May 27, 2007

Andrew J. Bacevich Sr.

The Contribution Editor to the American Conservative has an essay in the Washington Post for Memorial Day weekend:

I Lost My Son to a War I Oppose. We Were Both Doing Our Duty.


My published articles are archived at iSteve.com -- Steve Sailer

8 comments:

Brian said...

How he can bare the burden I don't know.

May he find peace, somehow.

Anonymous said...

Sad. I wish Mr. Bacevich the best.

Anonymous said...

vLike Mr. Bacevich, I'm certain the war in Iraq is the wrong war being waged for the wrong reasons. But I have nothing but respect for his son. He no doubt had the same information as the rest of us yet chose to believe in the cause and die for it.

I'd also like to wake up one day and discover I was wrong about the Bush administration, that they acted in good faith with no other agenda than the protection of our country.

Anonymous said...

Very sad. My prayers are for Mr. Bacevich.

----

=== CHALLENGES ===
1) Render this sentence from the blog post into Spanish: "But I have nothing but respect for his son."
2) Please duplicate the blog post from "Andrew J. Bacevich" up to and including "I don't know.".

----

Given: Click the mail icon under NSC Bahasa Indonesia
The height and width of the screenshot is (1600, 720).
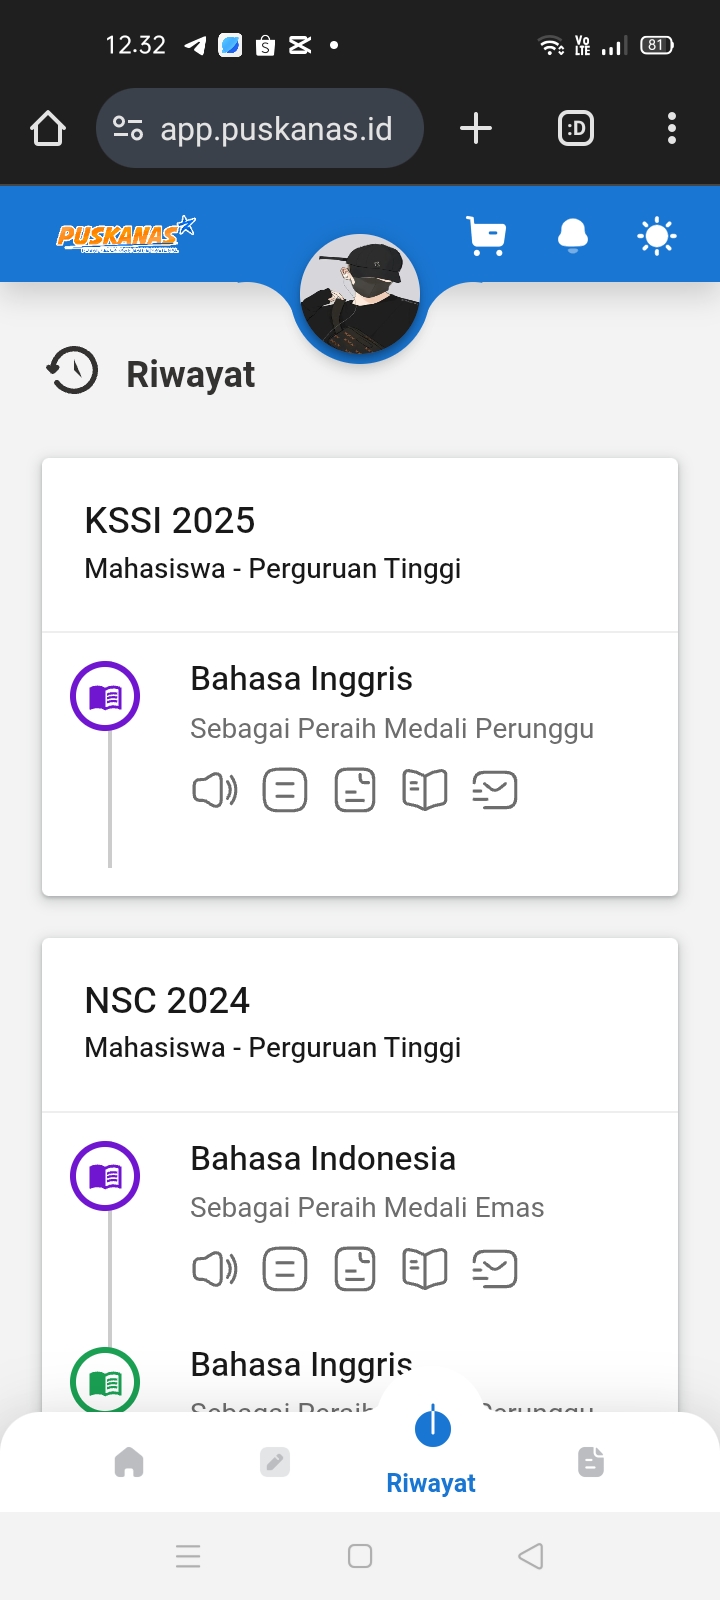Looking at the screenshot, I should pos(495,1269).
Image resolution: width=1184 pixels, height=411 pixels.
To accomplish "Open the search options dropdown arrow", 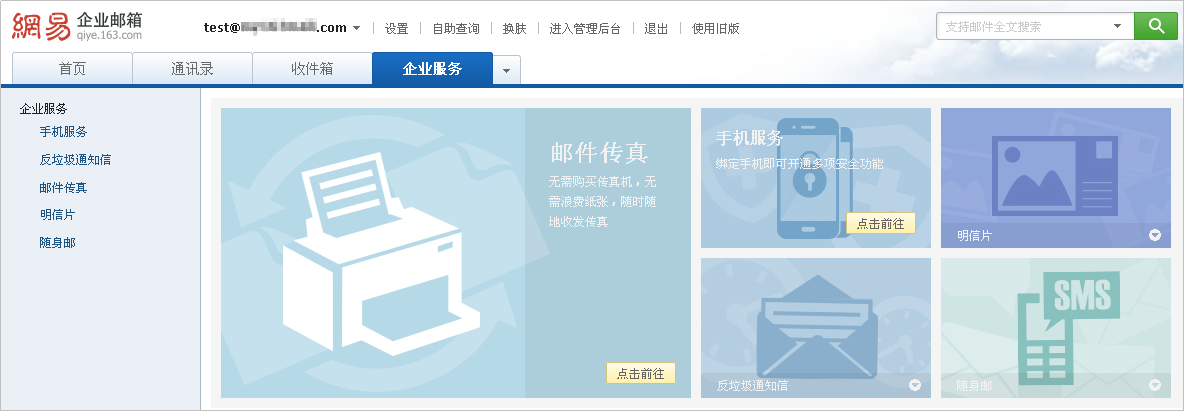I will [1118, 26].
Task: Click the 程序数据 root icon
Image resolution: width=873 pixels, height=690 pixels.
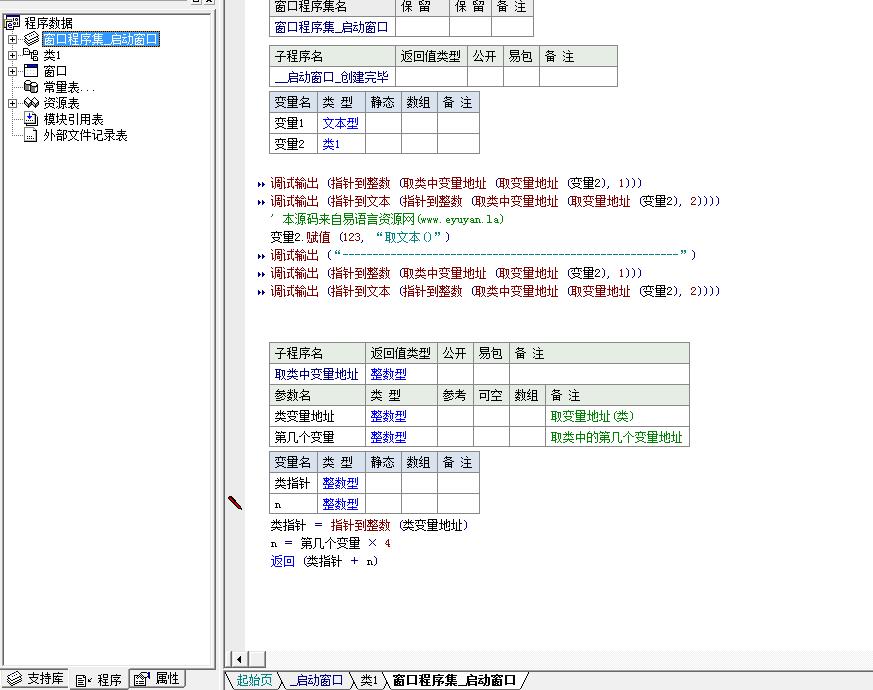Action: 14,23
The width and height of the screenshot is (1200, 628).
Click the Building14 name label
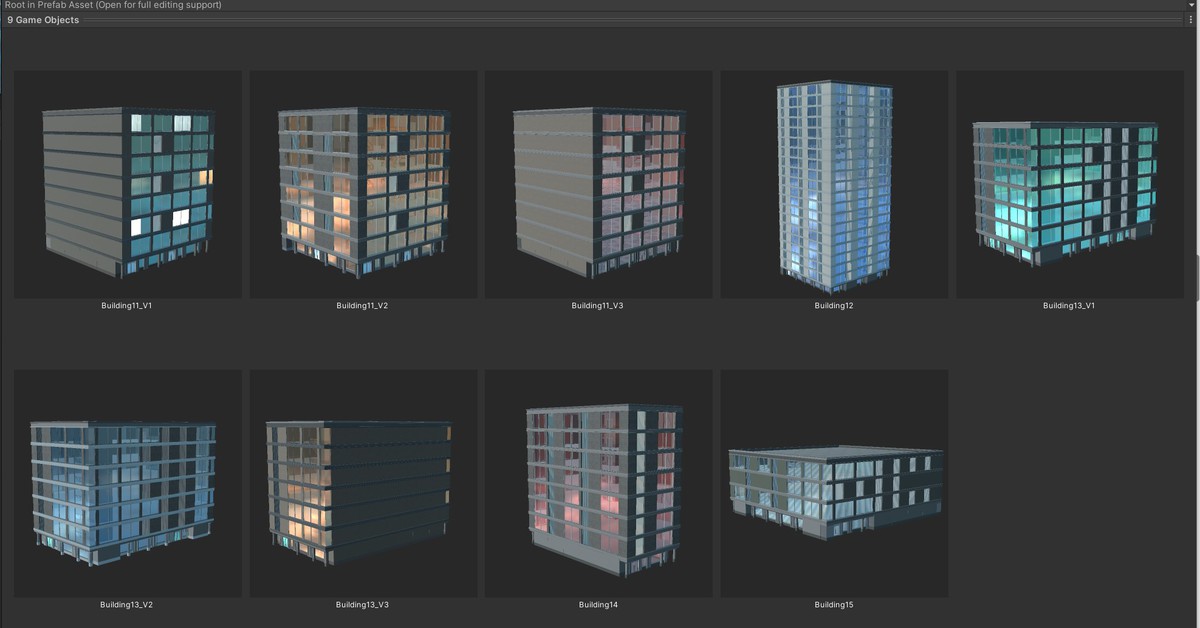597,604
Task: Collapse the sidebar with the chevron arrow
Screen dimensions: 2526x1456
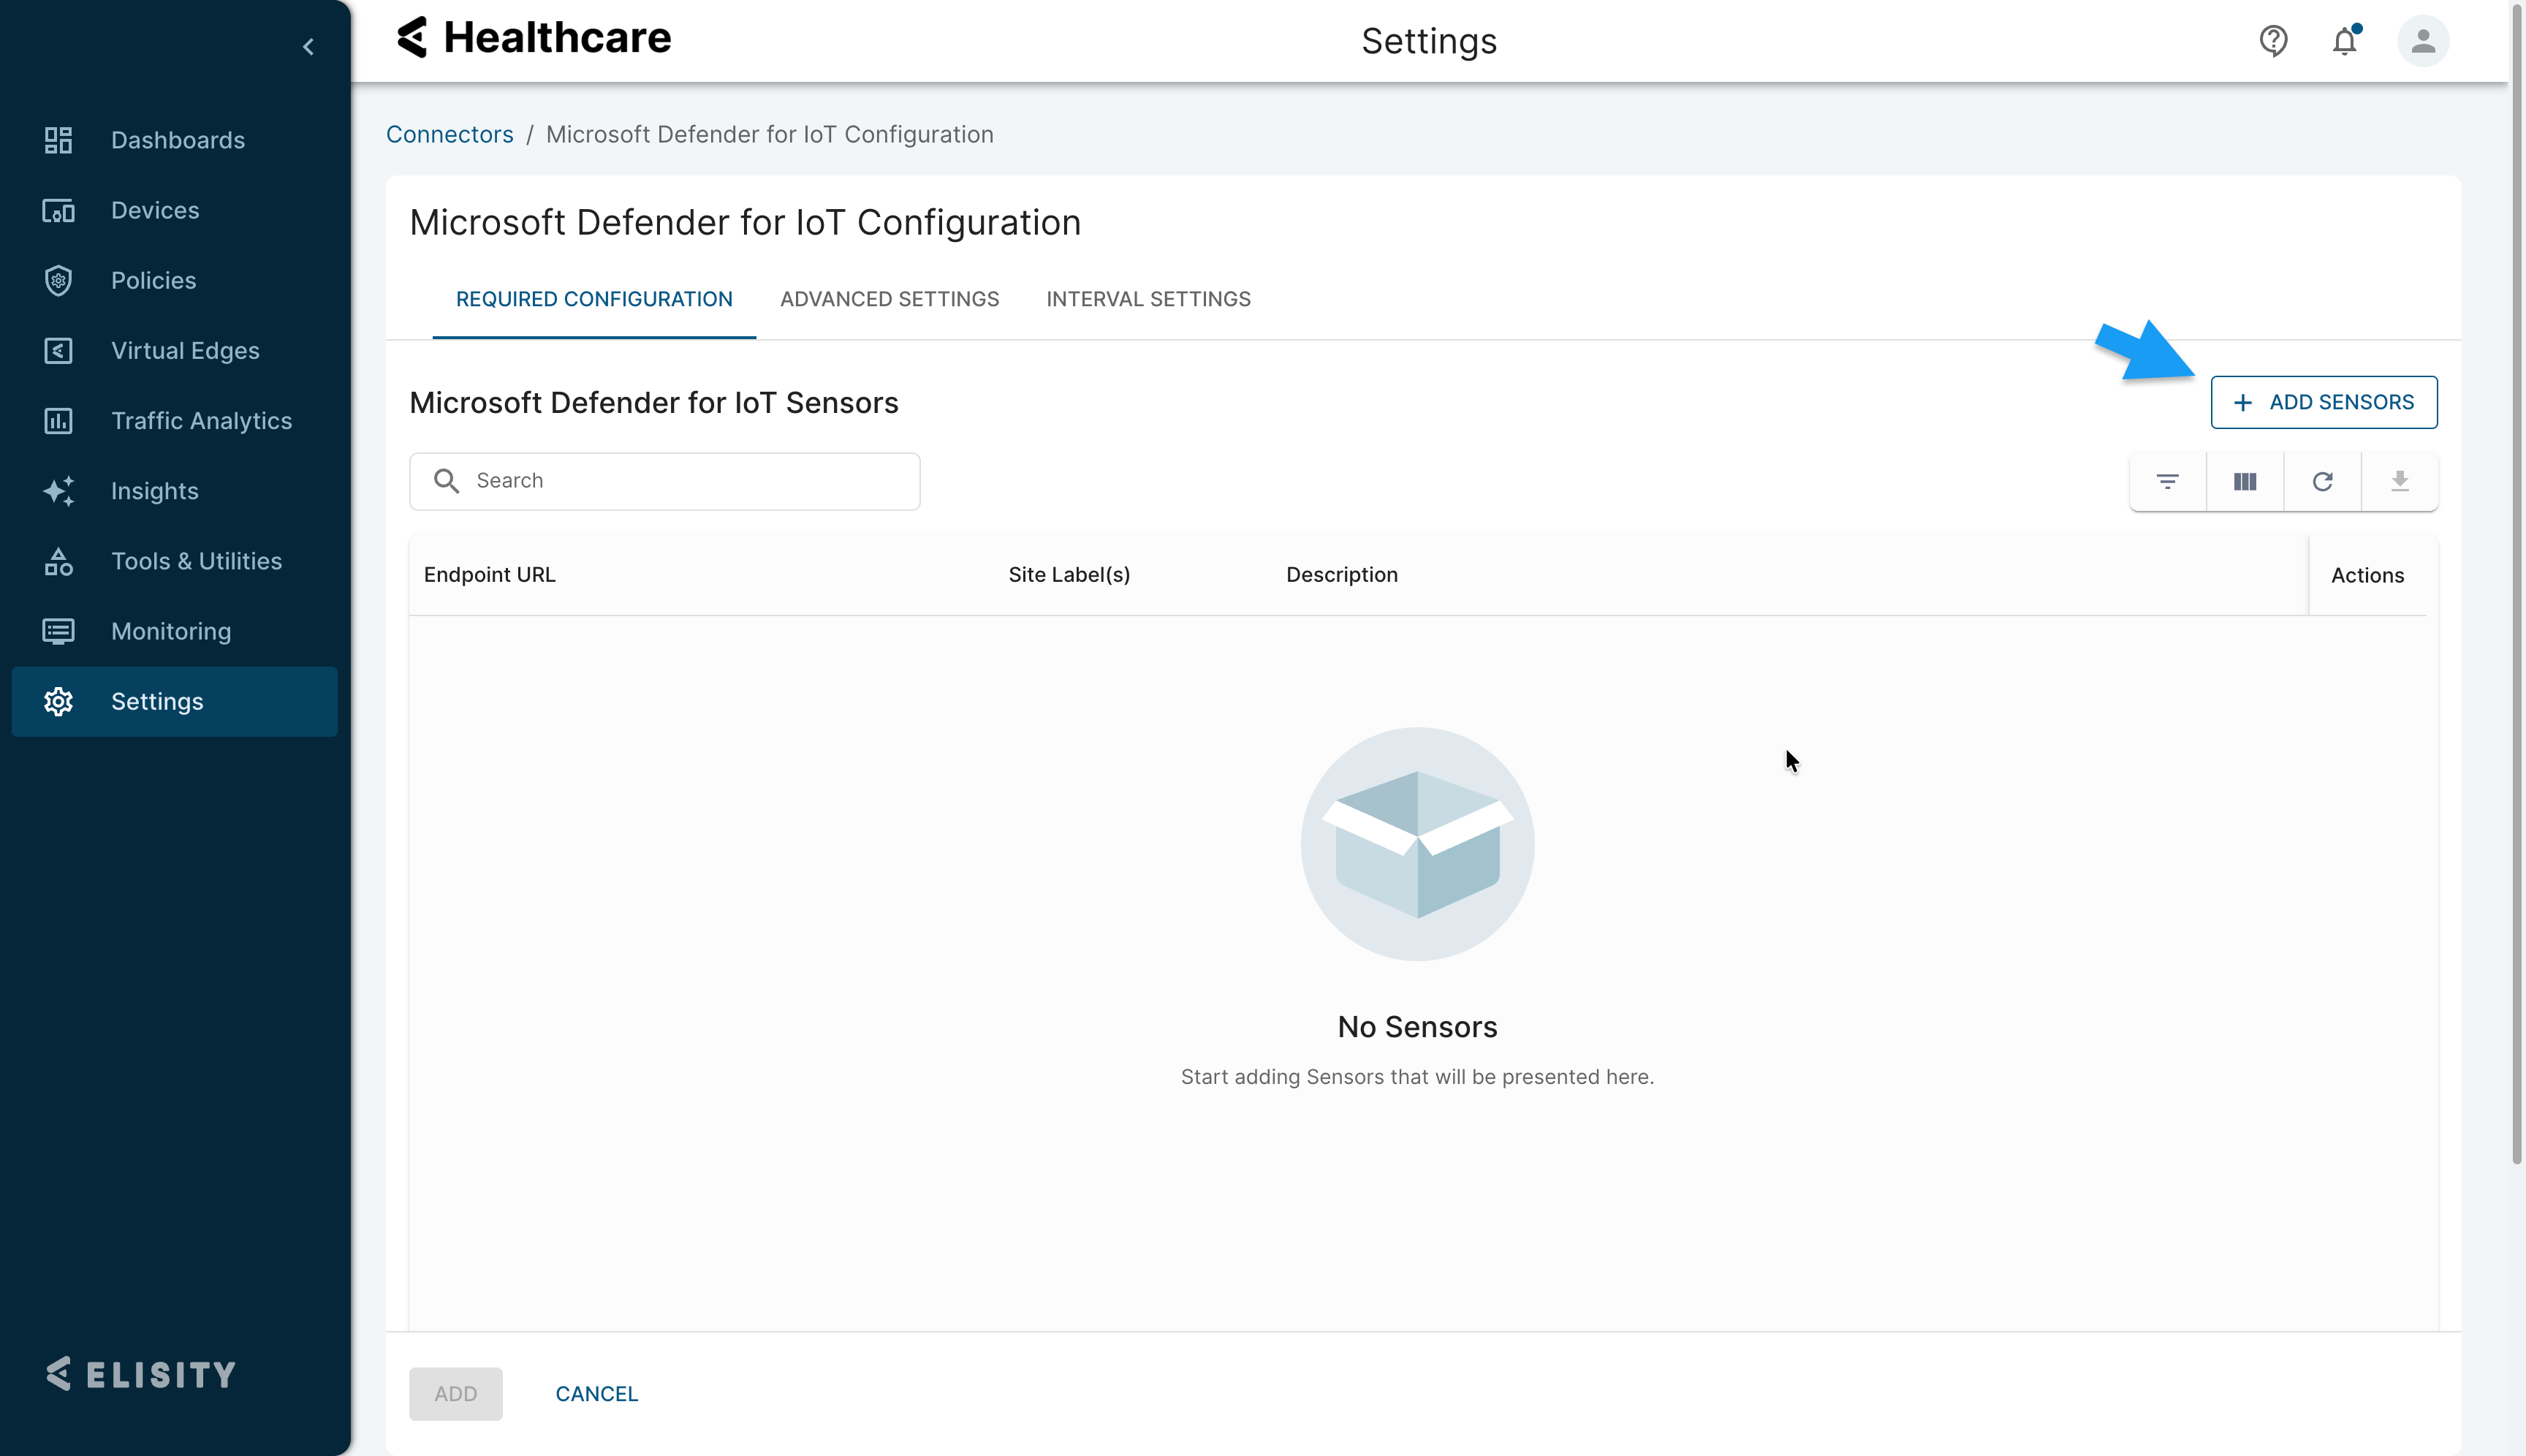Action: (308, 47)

----

=== TASK SOLUTIONS ===
1) Pero no siento más que respeto por su hijo.

2)
Andrew J. Bacevich Sr.

The Contribution Editor to the American Conservative has an essay in the Washington Post for Memorial Day weekend:

I Lost My Son to a War I Oppose. We Were Both Doing Our Duty.


My published articles are archived at iSteve.com -- Steve Sailer

8 comments:

Brian said...

How he can bare the burden I don't know.